The defense also disputed the government’s allegation that he had intimidated potential witnesses, saying that Mr. Combs had contacted people only to inform them that his counsel would be in touch to interview them. The government cited the example of Kalenna Harper, a performer who was in the group Diddy — Dirty Money with Dawn Richard, who last week filed a lawsuit that accused Mr. Combs of groping and threatening her.

In the four days after Ms. Richard’s suit was filed, the government said, Mr. Combs called or texted Ms. Harper 58 times; prosecutors called it an example of how he has tried to keep potential witnesses “in his pocket and at his disposal.”

Mr. Agnifilo, a lawyer for Mr. Combs, called that contact “the furthest thing from witness obstruction I can think of,” and noted that Ms. Harper made a statement on social media offering a different interpretation of events that she witnessed.

Anthony Capozzolo, a former federal prosecutor who represented a key figure in the Nxivm sex trafficking case against Keith Raniere, said that in the case against Mr. Combs, the government seemed eager to keep him detained in part because there might be witnesses who would be more willing to speak with Mr. Combs in jail.

“The same thing happened in the Nxivm case,” Mr. Capozzolo said. “Once he was locked up and people thought the air of invincibility was shattered, they were able to get even more witnesses.”

Judge Carter’s ruling on Wednesday means that Mr. Combs will return to the Metropolitan Detention Center in Brooklyn, a hulking concrete structure with about 1,200 inmates that for years has been plagued by accusations of poor conditions.

“Wherever he is, his resolve is the same. I believe he is innocent,” Mr. Agnifilo said.

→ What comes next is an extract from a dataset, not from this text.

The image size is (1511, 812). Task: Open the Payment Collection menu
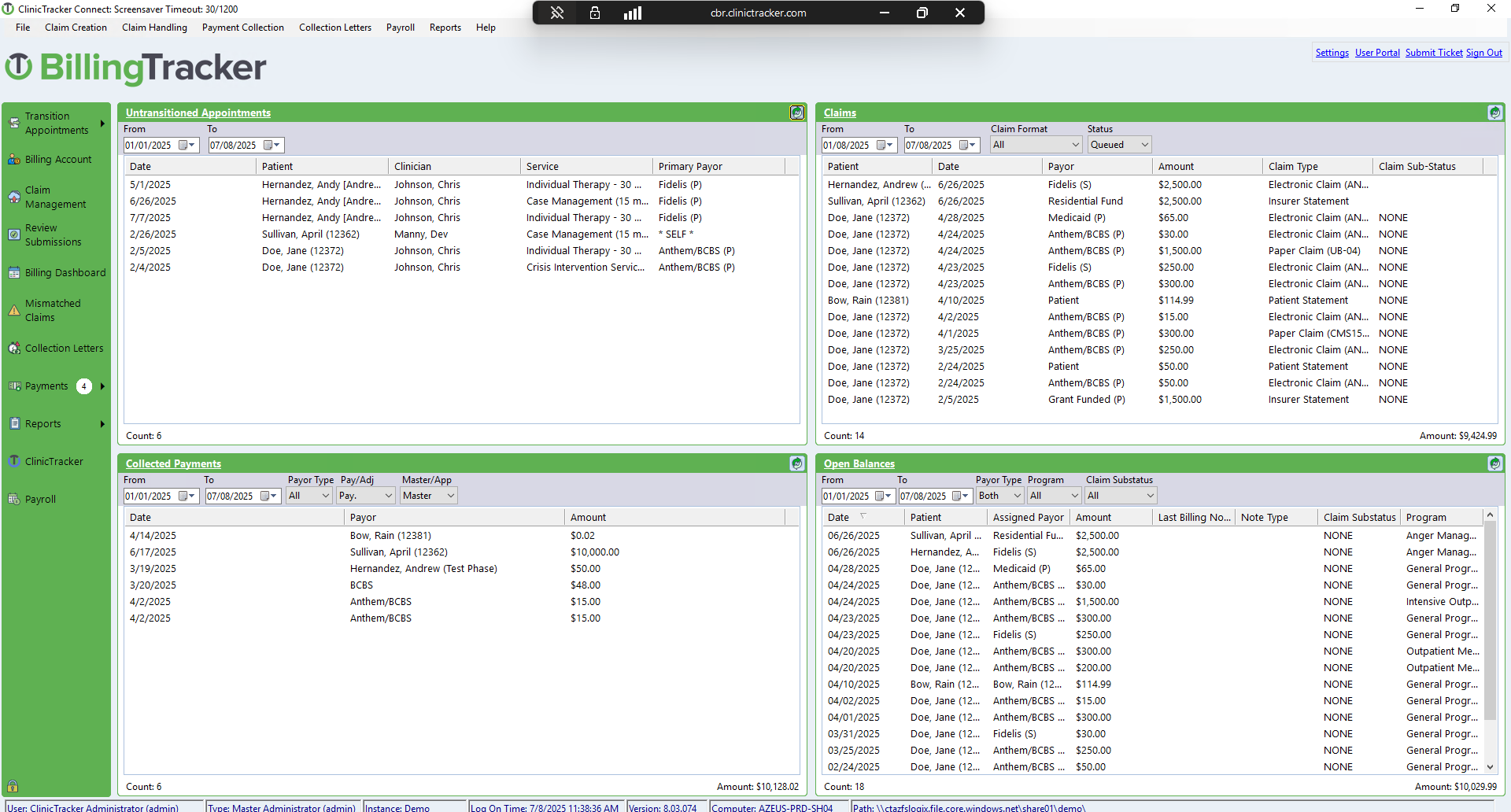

David Patton, a former executive director of Federal Defenders of New York, has tracked the problems at M.D.C., as the facility is known, for years, including violence, sexual assault, unsatisfactory medical care and a lack of consistent management. Wardens constantly cycle in and out, he said, rarely lasting more than about nine months.

“They are the worst conditions in the Bureau of Prisons system that I’m aware of,” said Mr. Patton, who is now in private practice at the firm Hecker Fink in New York. “It’s awful, it’s a disgrace.”

In a 15-page letter to Judge Carter requesting bail, Mr. Combs’s lawyers called the M.D.C. “not fit for pre-trial detention” and cited recent reports of an inmate’s murder and four suicides in the past three years.

In response to questions from The New York Times, a spokesman for the Bureau of Prisons said it “takes seriously our duty to protect the individuals entrusted in our custody,” and that this year the bureau’s director “appointed an urgent action team to take a holistic look at the challenges at M.D.C. Brooklyn,” which included increasing the permanent staffing and addressing more than 700 backlogged maintenance requests.

According to a five-week rotating food menu circulated by the bureau, M.D.C. offers an assortment of meals like beef stew, chicken stir fry and hamburgers for lunch and dinner, with daily vegetarian options. For breakfast, coffee is offered on weekends only.